Rich Czyz of the 4 O'Clock Faculty blog interviewed Lisa Eickholdt, author of Learning From Classmates:

"Not only does using student mentor text encourage the student writer, it also lifts the level of engagement with writing for everyone else in the classroom. I believe this is because when we share great students’ writing, we are sharing text that is more developmentally appropriate than some of the adult models we use. Because the work is developmentally appropriate, it seems attainable to more students. This attainability builds enthusiasm."

—Click through to read "5 QUESTIONS WITH… LISA EICKHOLDT" by Rich Czyz at 4 O’Clock Faculty

Having published her first book with Heinemann this year, Kari Yates continued her prolific and motivating blog at Simply Inspired Teaching:

"Our kids come to us from literally all over the map with vastly different backgrounds, strengths, and past learning opportunities. Our classroom communities are more diverse than ever. Success hinges on our ability to view all students as capable and ready regardless of learning and language differences."

—Click through to read "EVERY STUDENT IS READY FOR THE NEXT STEP—IT JUST MAY NOT BE THE SAME STEP" by Kari Yates at Simply Inspired Teaching

Chartchum Kristi Mraz, coauthor of Smarter Charts, wrote about the challenge of fostering student agency for The Educator Collaborative:

"In teaching kindergarten, I learned that doing something for a child is like providing a stool to stand on, the child is able to reach their goal providing the stool is there."

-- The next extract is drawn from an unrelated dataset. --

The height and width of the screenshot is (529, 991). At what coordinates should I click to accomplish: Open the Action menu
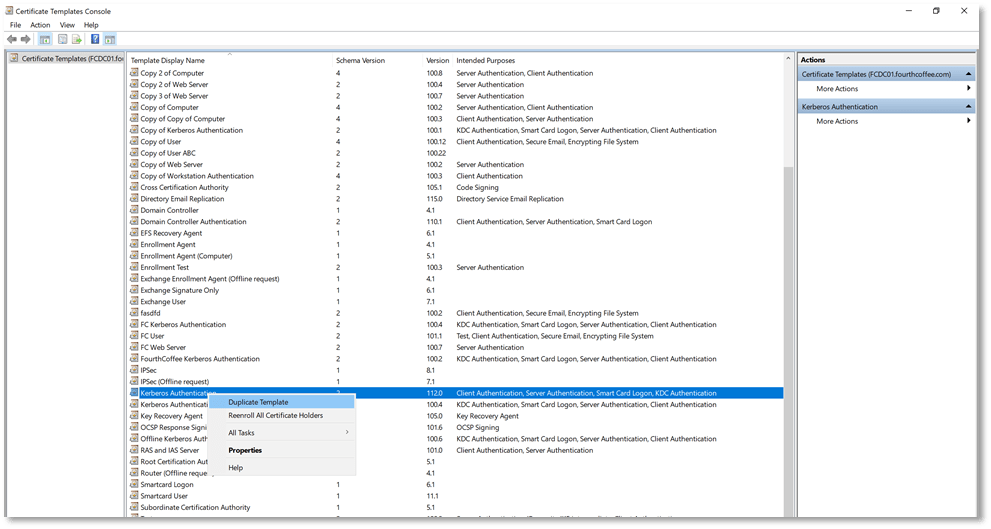[x=40, y=25]
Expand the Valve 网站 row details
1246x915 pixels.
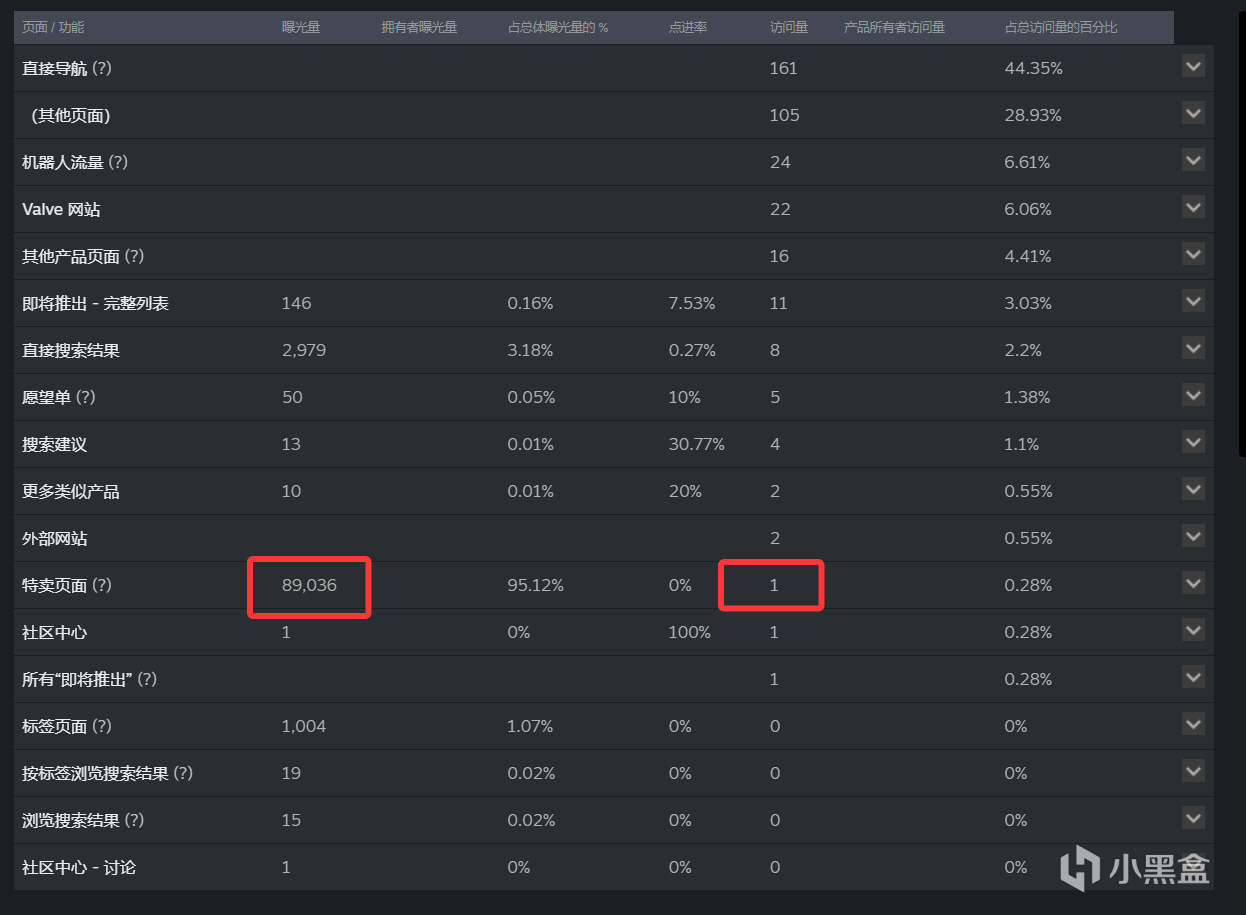click(1193, 208)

—Click through to read "EVERYTHING I NEEDED TO KNOW (ABOUT TEACHING) I LEARNED IN KINDERGARTEN (WHILE TEACHING)" by Kristi Mraz at The Educator Collaborative

And one last tweet:

Check back next week for more interesting links. Do you write a blog about your experiences in education? Leave a link in the comments below and we'll consider it for future round-ups. Have a great weekend!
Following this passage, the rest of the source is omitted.